Canada: The land that the restaurant awards list forgot

Food miles

The judges of this year's San Pellegrino World's 50 Best Restaurants steered clear of the world's second-largest country: not one Canadian establishment even made the top 100. The absence is partly explained by the strange lumping together of Canada with the great restaurant city of Chicago and the rest of America's Midwest for the purposes of judging.

Yet Canada has cutting-edge chefs working with superb indigenous ingredients such as spot prawns and sablefish (black cod) from the Pacific waters, excellent beef from Alberta and the delicate summer flavours of the Maritimes. These ingredients are complemented by world-class wines from British Columbia's Okanagan Valley and the Niagara area of Ontario.

With such gastronomic promise, it is no surprise that Canada has hundreds of restaurants worthy of praise.

* David Hawksworth has long been one of Vancouver's culinary stars, but can now claim to be its brightest with the opening of Hawksworth, Vancouver (001 604 673 7000; hawksworthrestaurant.com). The modern urban glamour of the interior is matched by beautifully presented dishes such as roasted Canadian striploin smoked oxtail, potato rissole and chioggia beetroot.

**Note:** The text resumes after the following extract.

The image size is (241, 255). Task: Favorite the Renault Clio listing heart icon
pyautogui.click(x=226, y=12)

* West-coast produce gets a makeover at L'Abattoir, in Vancouver's meat-packing district (001 604 568 1701; labattoir.ca). Fat Duck-trained Lee Cooper serves Albacore tuna crudo with pork jowl and fava beans, and Dungeness crab and chickpea toast with light garlic custard and carrot pickles. A notably original drinks list is headed up by the Slaughterhouse cocktail (cognac, Elixer Vegital, orange oils and green chartreuse mist).

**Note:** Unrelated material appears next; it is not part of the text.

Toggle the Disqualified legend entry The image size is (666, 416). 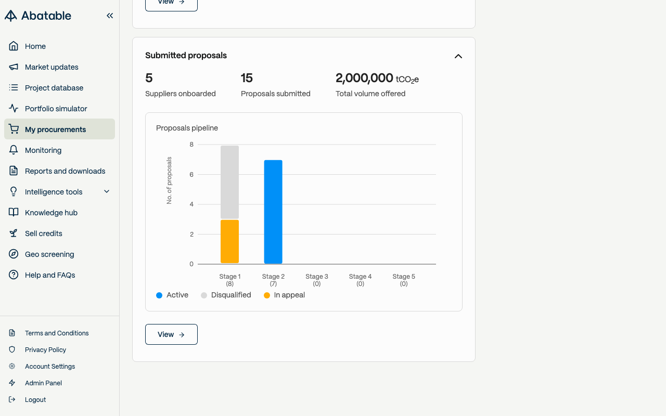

* The Black Hoof in Toronto (001 416 551 8854; theblackhoof.com) may boast the world's most extreme gastropub menu. Brandon Olsen delivers a menu of meat and offal with a starter of blood custard that might be followed by beef tendon and grits or foie gras with Nutella. Daring drinks include "tea and sympathy", with Earl Grey-infused gin, sherry, honey, lemon and jasmine bitter.

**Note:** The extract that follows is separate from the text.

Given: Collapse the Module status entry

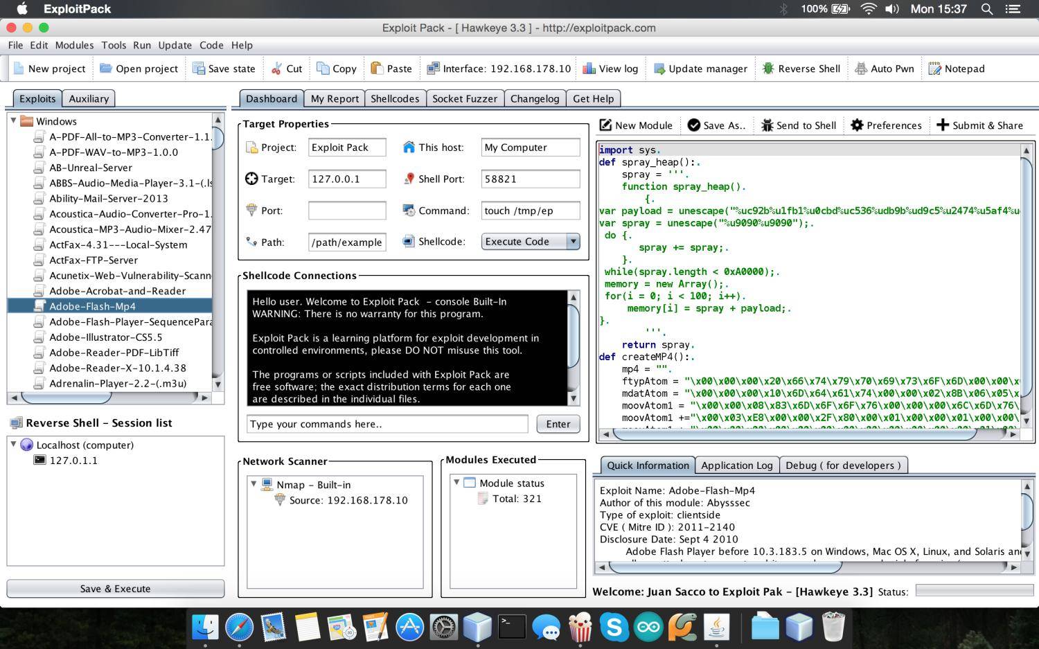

* Modernism is on the menu at Les 400 Coups, Montreal (001 514 985 0400; les400coups.ca). Taking his cue from the likes of Eleven Madison Park in New York, chef Marc-André Jetté serves beef tartare with mustard ice cream, anchovy and croutons and wild spot prawns with cauliflower, sea asparagus, sorrel, squid ink and yogurt.

* Take a leap of faith at Atelier, Ottawa (001 613 321 3537; atelierrestaurant.ca) where the first time you get to see a menu is after you've had 12 courses of chef Marc Lepin's creations. Playfully titled dishes include "Modernist high tea" – salmon with lapsang souchong foam and Earl Grey jelly dabs.